Continued from the previous post.

The movie Collateral, starring Tom Cruise and Jamie Foxx, is a perfect example of an early Inciting Incident that could easily make you believe that it’s actually the story’s First Plot Point.

In fact, if it happened in the right place, it could be.  But it doesn’t, it’s too early, at the 15th percentile.  Which makes it part of the Part 1 (Act 1) set-up. 

It’s an inciting incident, if you define the term literally.  Which you should.  Because it incites everything that follows.

But it doesn’t define the actual intended story (rather, it tees it up for launch), which illustrates what I often cite as the first step, the most important step in writing one: you must know what your story is really about before you can write it well.

One way to help keep this straight is to separate the definition of the term “inciting incident” into two realms.

The first realm, the one we’re used to regarding as synonymous with the First Plot Point, is the literary-tool definition.  When an Inciting Incident occurs at the proper place and with an effective execution of the mission of a First Plot Point, then the two milestones merge.  They are one and the same.

The First Plot Point is the Inciting Incident, and vice versa.  Happens all the time.

But when an inciting incident happens before that point, perhaps as a plot-twisting, game-changing scene somewhere nearer the middle of Part/Act I, then it becomes part of the set-up for the FPP, rather than being the FPP. 

And in that case, you are obliged to deliver a real FPP in the proper, assigned place.

In the case of Collateral, the crashing body represents a bonafide plot twist, and indeed sends the story spinning in a new direction.  Foxx suddenly has a new mission – survival – with new stakes.

But what does it mean at that point?

Answer: we don’t really know.  Or at least, we don’t know enough in context to what the Big Plan of this story really is all about.

Which means, you, the writer, need a Big Plan for your story before you can optimize pacing, dramatic tension and impact.

When the First Plot Point of Collateral finally arrives at the 25th percentile mark, we now learn what it all means.  The hero’s journey launches – meaningfully – right here.  Much more so, and much more dramatically, than when the body fell on his cab.

At that point we really didn’t know anything about this story, other than obvious.  What the story is really about isn’t obvious.  So the FPP is required to turn that corner, and it only works once the impact of that early Inciting Incident has sunk in, allowing us to feel and empathize with Foxx’s sudden terror.

In retrospect, it’s easy to see how the body was just an element of set-up for the actual First Plot Point. 

Even if it looked, smelled and sounded just like a plot point.

The FPP of Collateral happens two scenes later (after the falling body and its aftermath), in the taxi as Foxx drives, barely holding it together.  There is no action, nothing visual, and yet it trumps the earlier inciting incident – labeled here the dictionary sense, because the body indeed incited the ensuing story – and yet, it’s a classic FPP.

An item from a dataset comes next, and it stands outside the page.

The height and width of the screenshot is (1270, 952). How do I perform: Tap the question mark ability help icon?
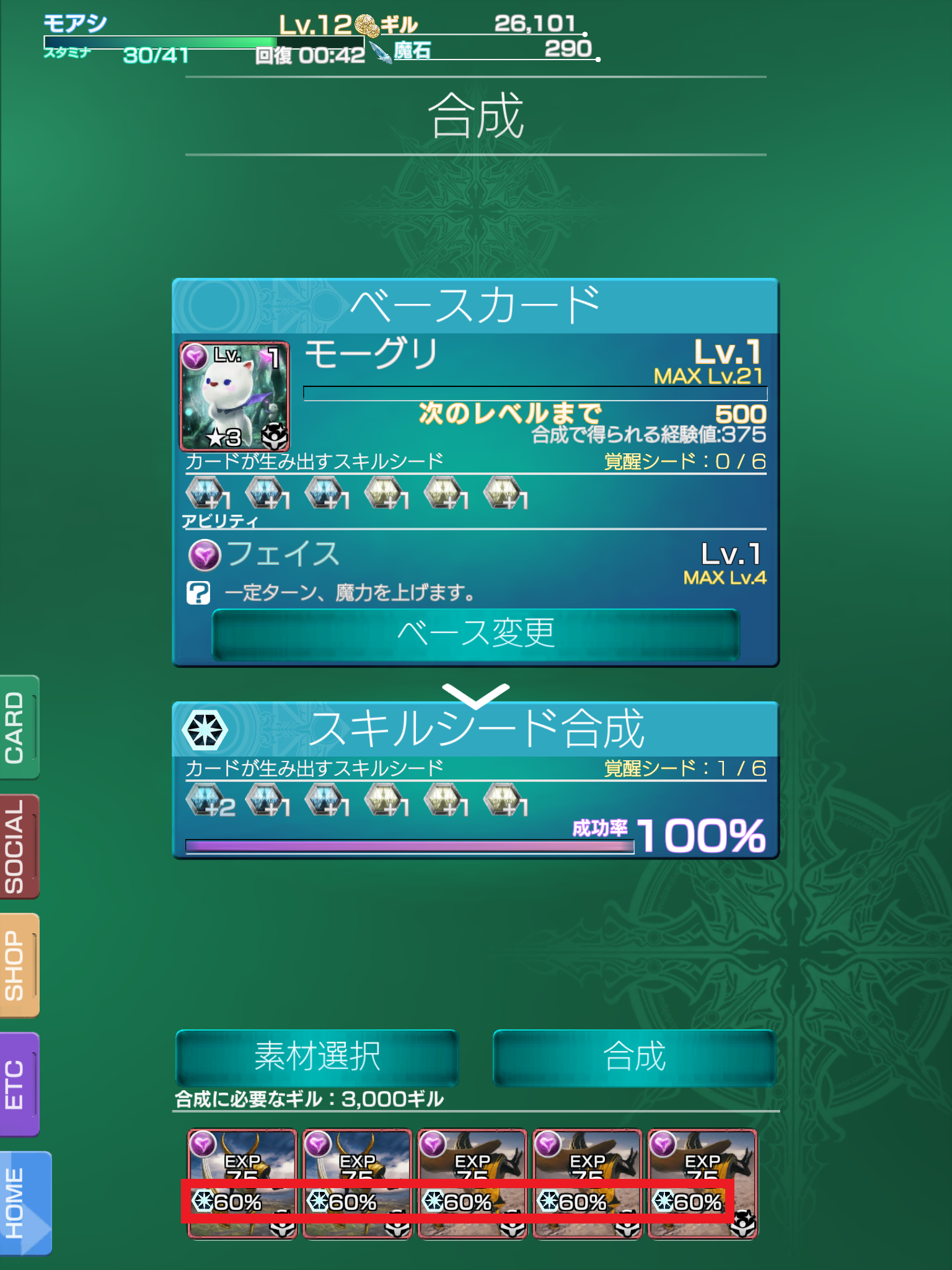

Cruise reveals who he is.  Why he’s here.  What his stakes are.  And what lengths he’ll go to in pursuit of his goals.  He offers Foxx a deal – drive him through the night on his deadly appointed rounds and get paid $700… or die. 

Now the story really begins. 

With stakes, inner demons, an antagonist and a dark agenda, and the nature of the hero’s impending journey… all right there in front of us. 

None of that stuff was present in the story when the earlier inciting incident (the  dropping body that had you fooled into believing was the FPP) happened.  You thought you knew, but you didn’t.

This is a better story now.  Deeper, with more tension, more stakes and a ticking clock.

A Slap Upside the Head

This hit me last week while riveted to a deck chair in Hawaii reading Nelson DeMille’s latest, The Lion (sequel to The Lion’s Game).  The book is 440 pages long, which made me expect the FPP at about the 20th percentile or around page 88 (once you know this stuff, you can’t help but look for it).  But when I got to page 60 the entire story spun into a new direction, and in a huge way, focusing on the sudden and unexpected appearance of what would become the antagonist.  

Enough so that one could easily think it was the FPP.  It wasn’t.  If by virtue of nothing other than its placement.

It was, however, a moment that incites the rest of the story.  It was, simply from a dictionary perspective, an inciting incident.  Or from a writer/reader perspective, a plot twist.  An injection of threat and fear.  Of potential – but not yet defined – danger to the hero.

But it wasn’t the FPP.  That showed up in a series that takes place after page 80, where the antagonist and the hero’s agendas suddenly, and violently, collide.  Where the hero suddenly has a new journey, a new need and quest, with deeper stakes and an even more meaningful relationship with the bad guy.

And, because we’ve been set-up for it, the reader has significant empathy (emotional involvement) at this point.

When an inciting incident happens early in a story, our world may indeed be rocked.  But chances are we won’t know what it means to the story, especially to the hero.

That’s the job of the First Plot Point. 

Start watching for this in the stories you read.  And then start engineering this evolved sequential technique into your own stories – whether you deliver an early II or you combine it with the FPP – proactively and with confidence.

It’s all about optimizing pacing and dramatic tension.  And, planned or pantsed, that’s never a happy accident on the part of the writer. 

It’s always a function of structure, rendered in context to character.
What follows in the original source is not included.